Author: Dave Froling

Aramark provided food service operations to various clients (e.g., hospitals, universities, corporations, sports arenas, etc.).  The clients paid Aramark a management fee.  In addition, the clients reimbursed Aramark for the food and miscellaneous materials that Aramark purchased on behalf of the clients to operate their clients’ cafeterias.  Aramark paid CAT on the management fees but argued it did not have to pay CAT on the reimbursements because Aramark made those purchases as an agent of their clients.  The Supreme Court of Ohio ruled against Aramark in a 5-2 decision.  The majority made several statements of note:

  1. The record lacks any evidence establishing that Aramark passed on to its third-party vendors the reimbursements it received from its management-fee clients.  See, ¶14.
  2. We apply here the definition of “agent” based on the words the General Assembly used in the statute, not the gloss that was put on those words in Willoughby Hills Dev. & Distrib., Inc. v. Testa, 2018-Ohio-4488 (Nov. 17, 2018).  We accordingly disapprove of Willoughby Hills to the extent that it requires a showing of actual authority on the part of the taxpayer to qualify as an agent for purposes of the CAT.  See, ¶¶18 and 22.
  3. Because Aramark has not met the statutory definition of “agent” to qualify for the CAT exclusion, that ends the inquiry—no matter what the tax commissioner has said to the contrary in a rule or other administrative guidance.  See, ¶23
  4. Aramark is not acting as a payment conduit.  The record shows that Aramark incurs expenses on behalf of its management-fee clients, then receives reimbursement from the clients.  Nothing in the record establishes that Aramark passes these reimbursements on to its third-party vendors.” See, ¶27.

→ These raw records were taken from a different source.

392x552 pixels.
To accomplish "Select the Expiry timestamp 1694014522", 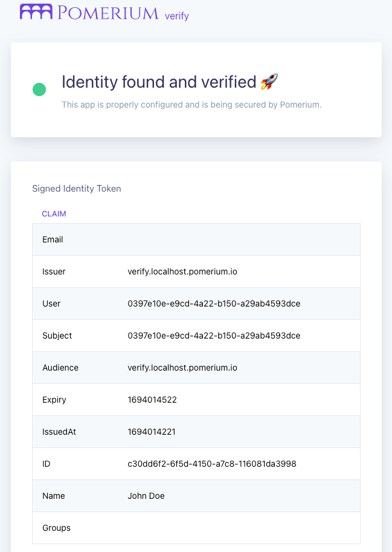I will click(x=151, y=400).
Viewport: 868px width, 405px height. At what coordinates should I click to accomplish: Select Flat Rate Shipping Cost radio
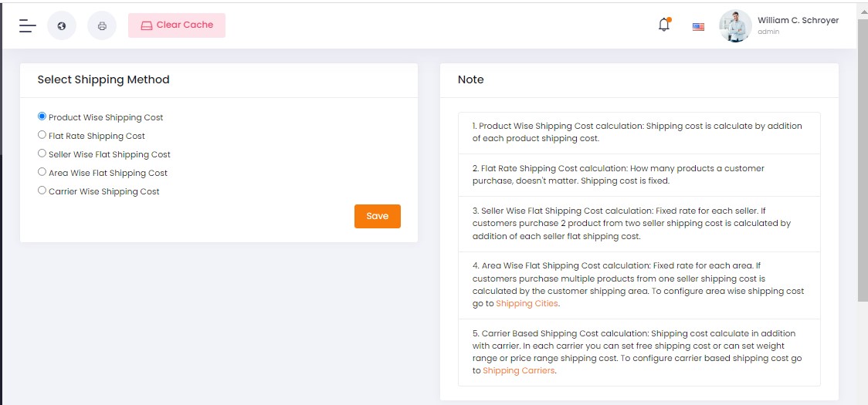[42, 135]
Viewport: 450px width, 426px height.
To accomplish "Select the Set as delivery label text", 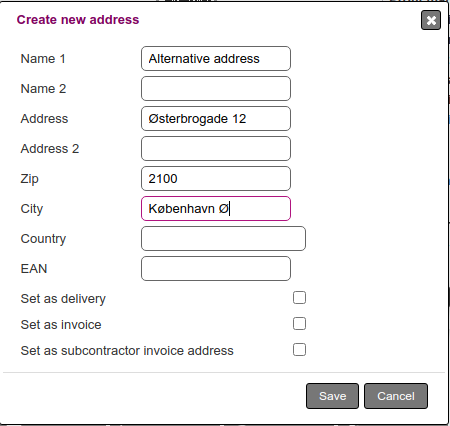I will coord(63,299).
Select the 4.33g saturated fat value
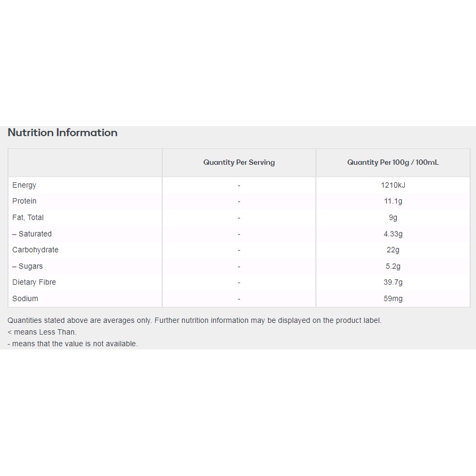Viewport: 476px width, 476px height. [x=393, y=234]
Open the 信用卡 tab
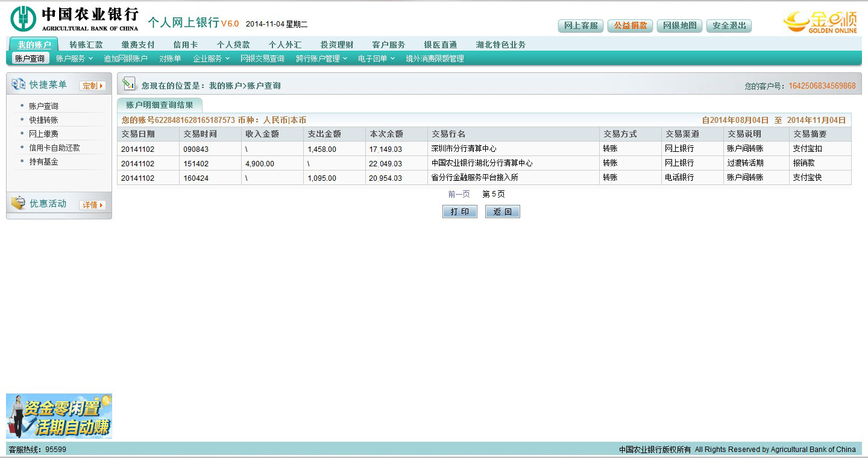 pyautogui.click(x=185, y=45)
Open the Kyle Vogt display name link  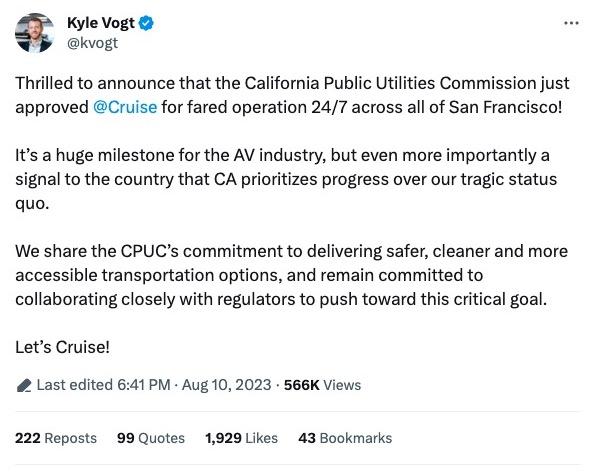coord(101,23)
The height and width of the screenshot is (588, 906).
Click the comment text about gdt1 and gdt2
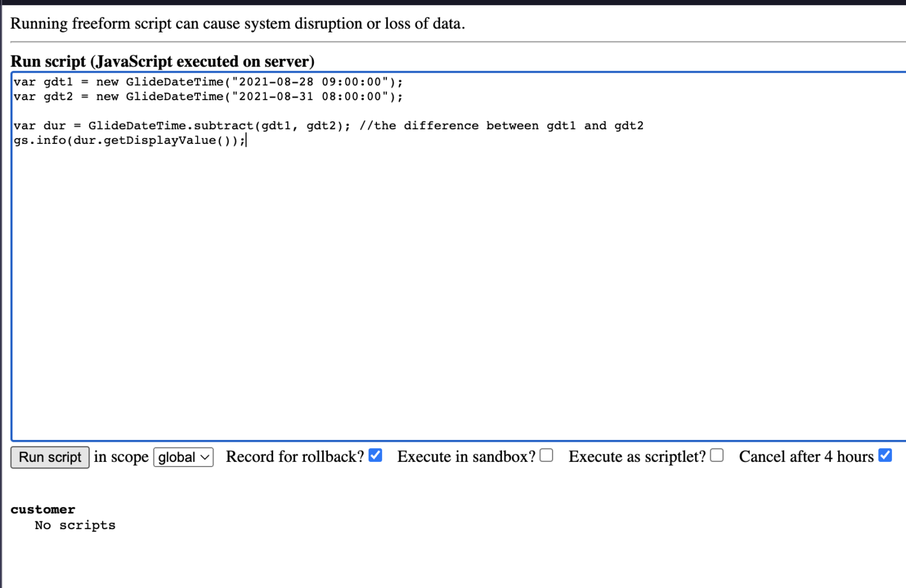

Aramark overrules a significant portion of the Commissioner’s Administrative Rule (i.e., O.A.C. 5703-29-13 styled Commercial activity tax definition of “agent”).  This is noteworthy because the Rule provides examples where the Commissioner sets forth her views as to whether the example qualifies for the agency’s exclusion or not.  Aramark creates uncertainty as to whether the Commissioner’s conclusions are correct.  Taxpayers and practitioners will need to give careful consideration to Aramark when drafting (or amending) contracts.